> [What to do] Go through the records below and count every line containing "Open". Reply with the count alone.

> [Data for this task]

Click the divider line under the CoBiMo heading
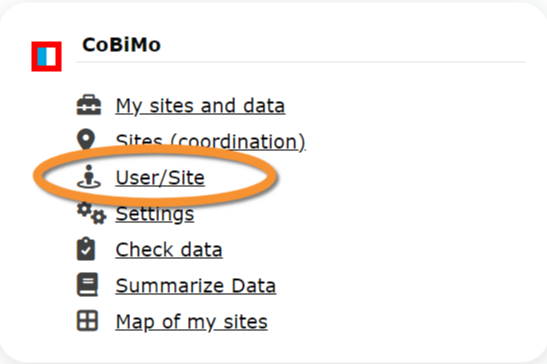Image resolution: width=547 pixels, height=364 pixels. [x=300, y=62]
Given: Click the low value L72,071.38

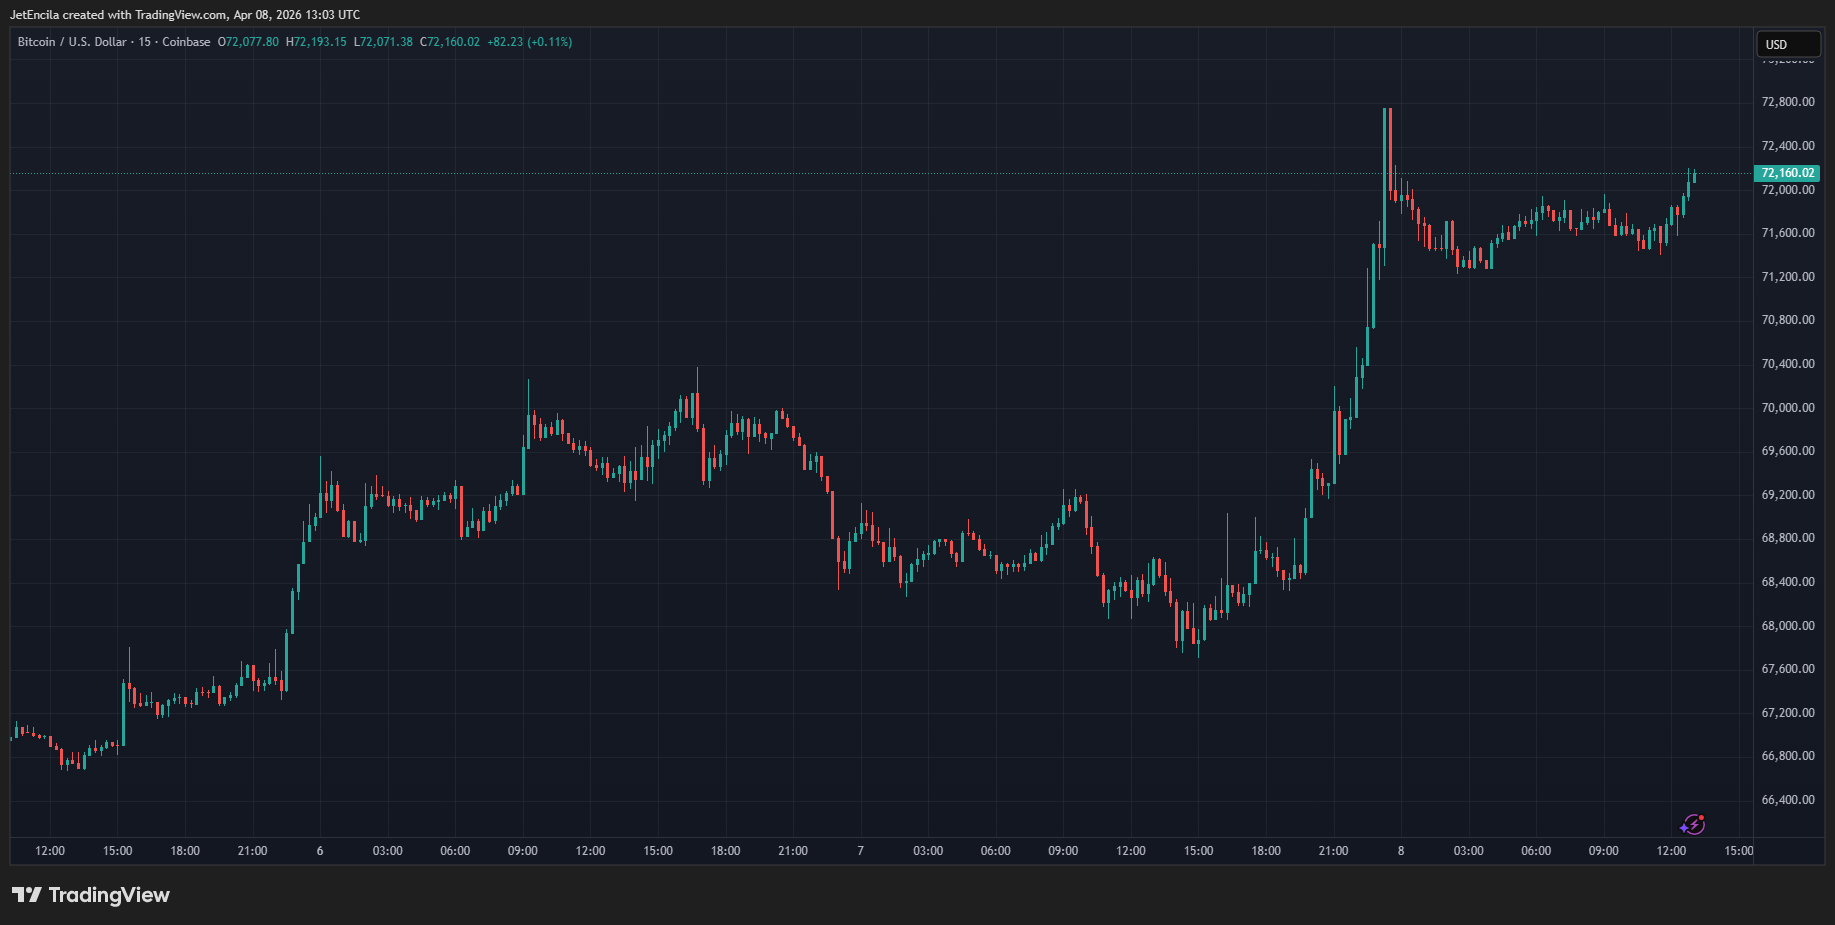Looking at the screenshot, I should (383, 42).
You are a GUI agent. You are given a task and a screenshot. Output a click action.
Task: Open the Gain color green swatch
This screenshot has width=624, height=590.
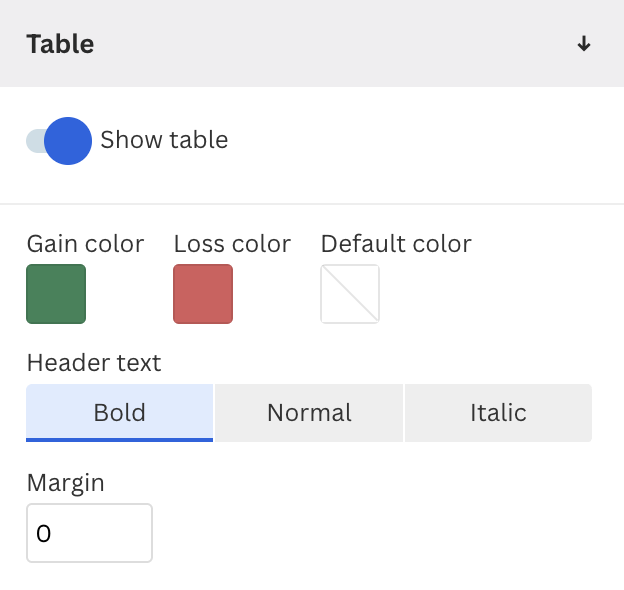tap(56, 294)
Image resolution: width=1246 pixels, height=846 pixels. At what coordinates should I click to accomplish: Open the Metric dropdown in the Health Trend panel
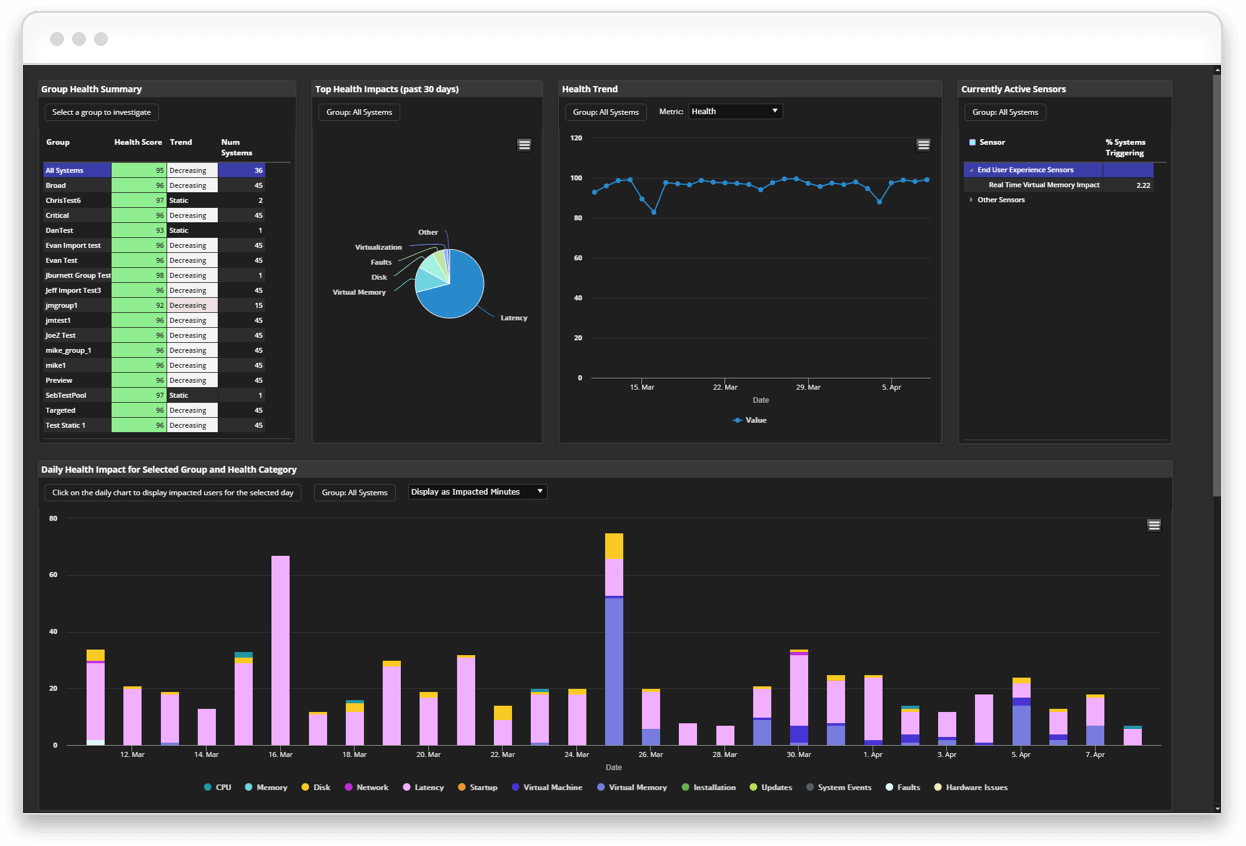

> [Exercise response] 2